Later that same year, he began work in advanced aircraft development that led to the F/A-18 Hornet strike fighter. He was the Proposal Manager for the aircraft and was later responsible for activities improving the aircraft's reliability, maintainability, and safety. As a result of Capellupo's close work with the US Navy, the Hornet sets the standard in these areas today. In the late 1970's, he transferred to Los Angeles where he assisted Northrop in the design, development, and testing of the Hornet's center/aft fuselage. In 1982, Capellupo received the Navys first "Salty Dog" award for his work on the Hornet. Next he was named Manager for International Programs and worked closely with customers in Canada, Spain, Australia, Turkey, and Greece.

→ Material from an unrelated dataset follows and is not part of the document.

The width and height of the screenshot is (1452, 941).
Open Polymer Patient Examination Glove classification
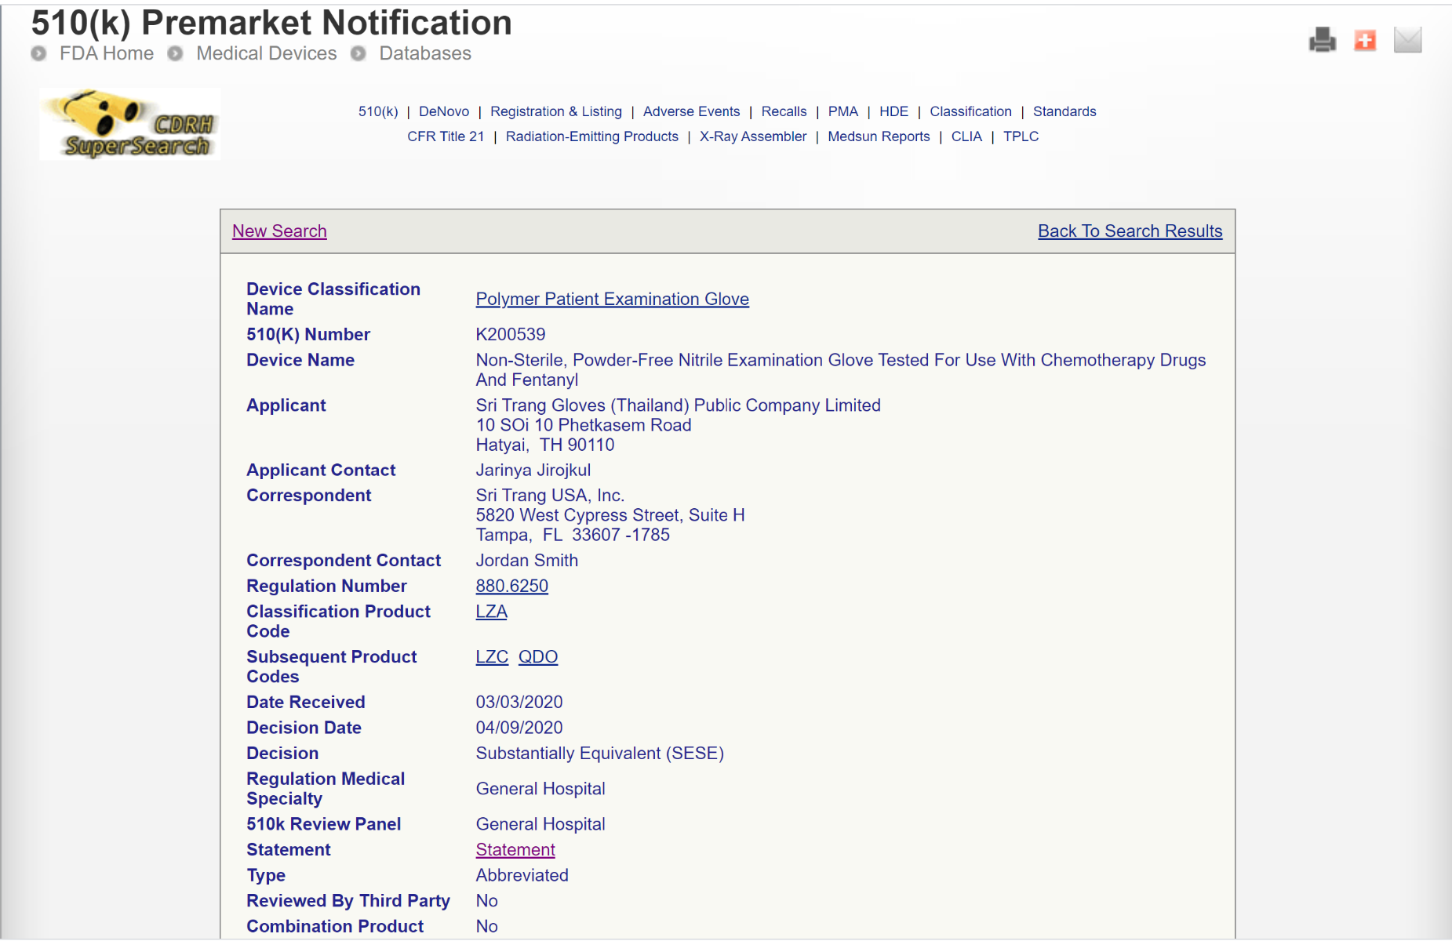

He became Deputy Program Manager for the Hornet in 1985, but was then quickly promoted to Vice-President and General Manager for the Hornet program. In 1990, Capellupo became Deputy President of the Douglas Aircraft Company, which was then producing the MD-80 and MD-90 airliner and was developing the MD-11 airliner. Douglas was also working at this time on the T-45 Goshawk for the Navy and the C-17 Globemaster for the Air Force. One year later, Capellupo became president of McDonnell Aircraft Company and, in 1992, was named Executive Vice-President of McDonnell Douglas Corporation. In 1994, he was named President of McDonnell Douglas Aerospace, which was responsible for tactical aircraft, helicopters, space electronics, and missiles.

See the Lithograph

1996 Lithograph

Lithograph Setting

Even after production of the F/A-18 Hornet had begun, then-Secretary of the Navy Lehman was ready to cancel the program at the first opportunity. Cracks were discovered in the tail structures of operational aircraft at only 400 hours flight time. F/A-18 forces were precipitously grounded, and the Navy refused to accept new aircraft from the factory. At McDonnell Douglas, Capellupo was told to head a "tiger team" to fix the problem. The company was in chaos! Capellupo formed his team from 400 experts within the company. Their quick fix raised the service life of tails to 2,000, but this was far short of the 6,000-hour life the Navy expected. Capellupo's team then came up with the "LEX fence," which not only solved the tail problem but also improved the aircraft's performance at high angles of attack! Had the company been forced to redesign the plane's tail and then retrofit several hundred F/A-18s in the fleet, it would have done "major surgery" on company finances and would have been a great embarrassment to the company's entire workforce.